■ WHAT YOU ARE ASKED TO DO
All lines up to and including the one that contains "The width and height of the screenshot is (740, 422)." are to be transcribed exactly, starting from the first line of the records.

### GIVEN INFORMATION

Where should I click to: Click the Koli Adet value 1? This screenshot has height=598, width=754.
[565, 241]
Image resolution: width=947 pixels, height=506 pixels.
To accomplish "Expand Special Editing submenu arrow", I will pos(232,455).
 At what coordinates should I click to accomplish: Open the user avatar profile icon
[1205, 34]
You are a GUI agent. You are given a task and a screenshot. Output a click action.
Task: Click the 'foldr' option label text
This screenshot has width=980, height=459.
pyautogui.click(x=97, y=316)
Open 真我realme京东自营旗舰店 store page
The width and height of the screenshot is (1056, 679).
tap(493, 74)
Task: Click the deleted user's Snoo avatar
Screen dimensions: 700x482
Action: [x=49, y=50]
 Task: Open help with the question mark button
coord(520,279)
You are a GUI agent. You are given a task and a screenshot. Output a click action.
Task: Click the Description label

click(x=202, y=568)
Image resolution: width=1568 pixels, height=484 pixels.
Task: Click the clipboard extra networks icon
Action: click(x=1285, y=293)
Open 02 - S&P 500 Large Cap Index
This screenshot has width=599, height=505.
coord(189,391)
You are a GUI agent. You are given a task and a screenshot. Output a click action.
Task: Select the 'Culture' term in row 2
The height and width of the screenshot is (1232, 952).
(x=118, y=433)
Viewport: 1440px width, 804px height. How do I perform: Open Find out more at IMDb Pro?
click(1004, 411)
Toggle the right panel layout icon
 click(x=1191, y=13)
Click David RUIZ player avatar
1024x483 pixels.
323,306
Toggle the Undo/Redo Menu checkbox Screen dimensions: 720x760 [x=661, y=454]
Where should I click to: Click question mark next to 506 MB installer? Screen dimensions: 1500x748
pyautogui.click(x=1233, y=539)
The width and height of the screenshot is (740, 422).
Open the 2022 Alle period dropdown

######

■ RESULT FOR THIS EXERCISE
Where should I click to: Click the Koli Adet value 1? This screenshot has height=598, width=754.
[565, 241]
Image resolution: width=947 pixels, height=506 pixels.
To accomplish "Expand Special Editing submenu arrow", I will pos(232,455).
 At what coordinates should I click to accomplish: Open the user avatar profile icon
[1205, 34]
You are a GUI agent. You are given a task and a screenshot. Output a click action.
Task: Click the 'foldr' option label text
This screenshot has width=980, height=459.
pyautogui.click(x=97, y=316)
Open 真我realme京东自营旗舰店 store page
The width and height of the screenshot is (1056, 679).
tap(493, 74)
Task: Click the deleted user's Snoo avatar
Screen dimensions: 700x482
Action: [x=49, y=50]
 Task: Open help with the question mark button
coord(520,279)
You are a GUI agent. You are given a task and a screenshot. Output a click action.
Task: Click the Description label

click(x=202, y=568)
Image resolution: width=1568 pixels, height=484 pixels.
Task: Click the clipboard extra networks icon
Action: click(x=1285, y=293)
Open 02 - S&P 500 Large Cap Index
This screenshot has width=599, height=505.
coord(189,391)
You are a GUI agent. You are given a task and a screenshot. Output a click action.
Task: Select the 'Culture' term in row 2
The height and width of the screenshot is (1232, 952).
(x=118, y=433)
Viewport: 1440px width, 804px height. How do I perform: Open Find out more at IMDb Pro?
click(1004, 411)
Toggle the right panel layout icon
 click(x=1191, y=13)
Click David RUIZ player avatar
1024x483 pixels.
323,306
Toggle the Undo/Redo Menu checkbox Screen dimensions: 720x760 [x=661, y=454]
Where should I click to: Click question mark next to 506 MB installer? Screen dimensions: 1500x748
pyautogui.click(x=1233, y=539)
The width and height of the screenshot is (740, 422).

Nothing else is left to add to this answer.